*Provided entries*.
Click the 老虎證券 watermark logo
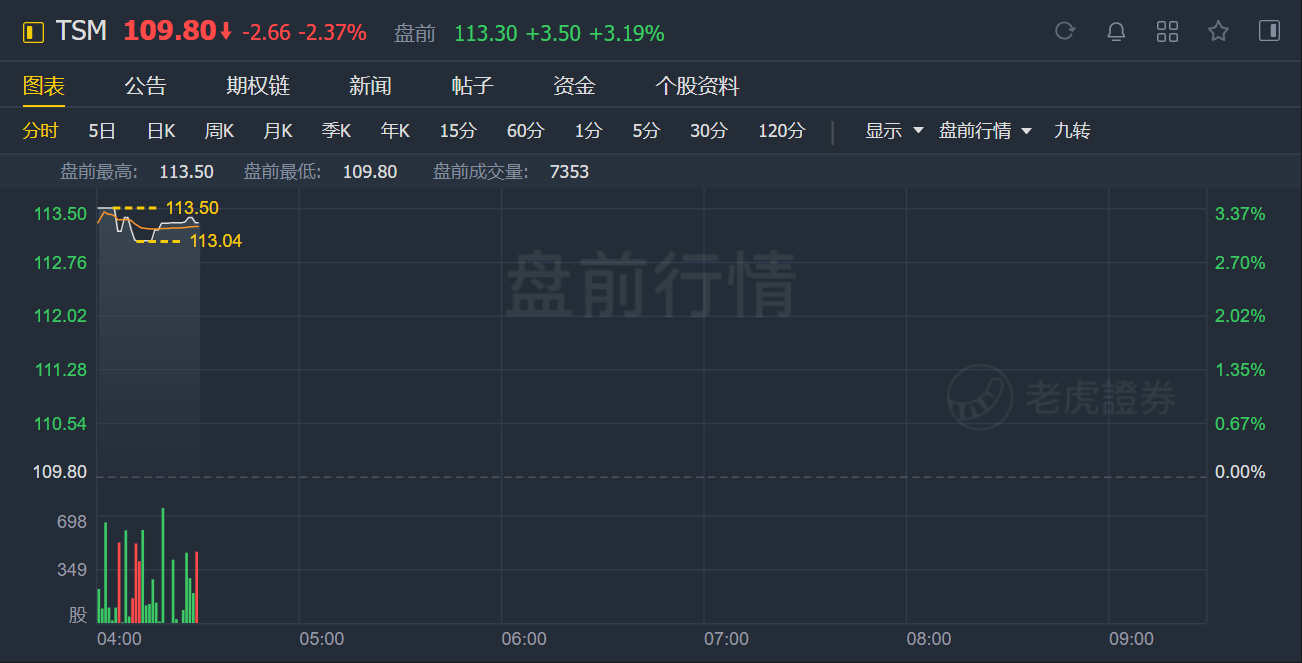 tap(1063, 398)
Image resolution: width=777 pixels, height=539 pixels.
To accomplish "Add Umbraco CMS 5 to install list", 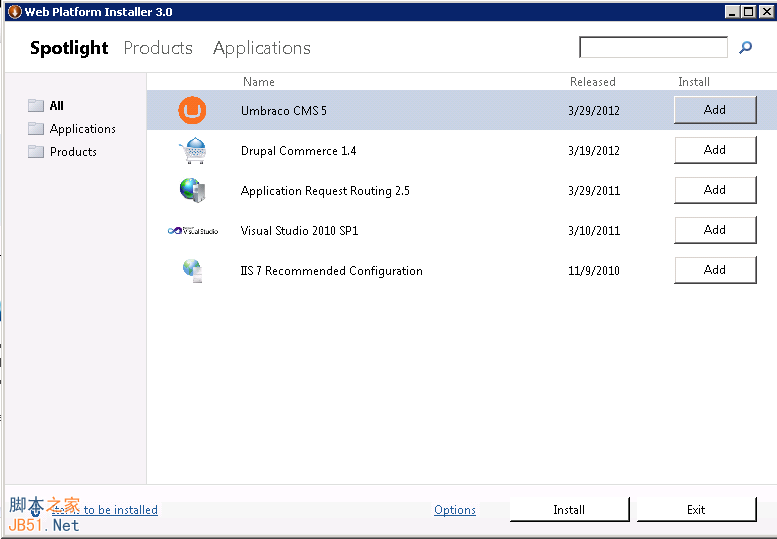I will click(x=714, y=110).
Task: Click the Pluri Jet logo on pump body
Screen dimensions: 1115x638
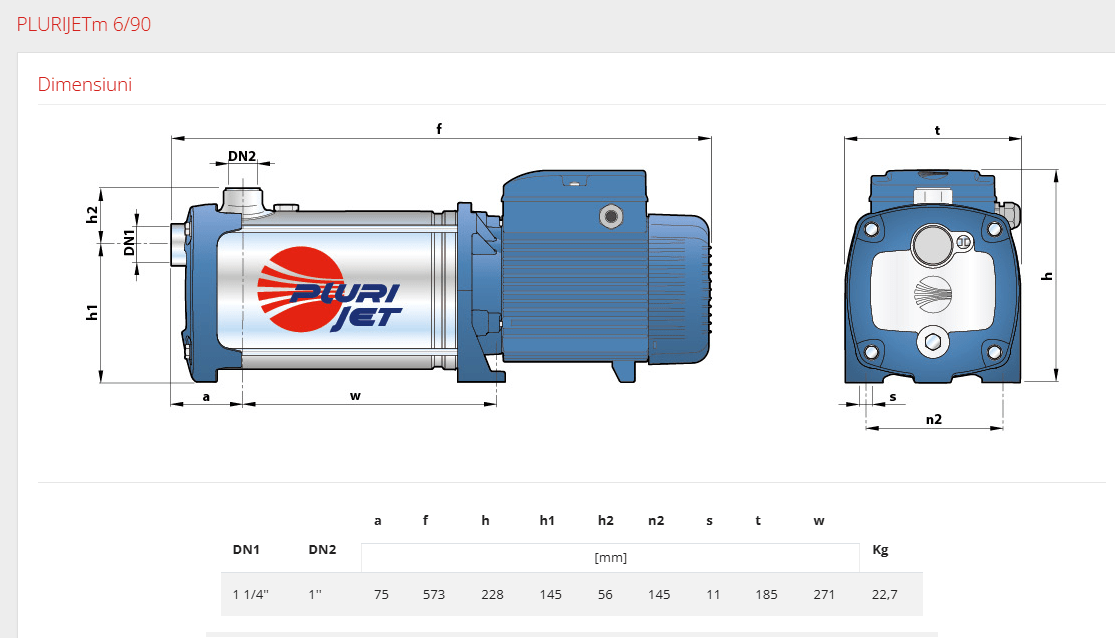Action: [329, 291]
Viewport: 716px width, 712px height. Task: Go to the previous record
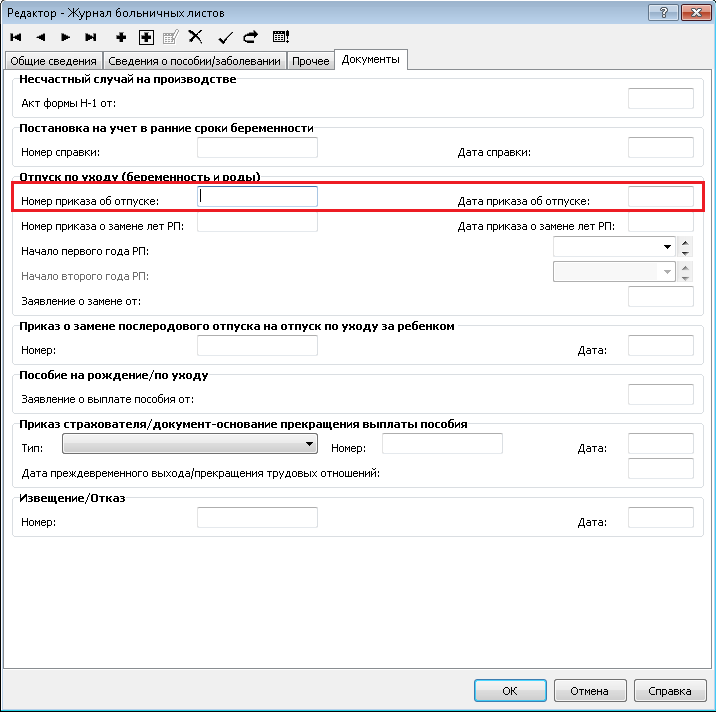click(x=41, y=37)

*What is required*.
Can you rewrite the lines from the one containing "Viewport: 716px width, 712px" through the end of the material, both included, keeping the requests but multiplying every coordinate in the answers by 2.35 and rounding to whole numbers, with halves rounded up? Give only those lines, and leave the pictures out.

*Task output*.
Viewport: 716px width, 712px height. Task: Go to the previous record
click(x=96, y=87)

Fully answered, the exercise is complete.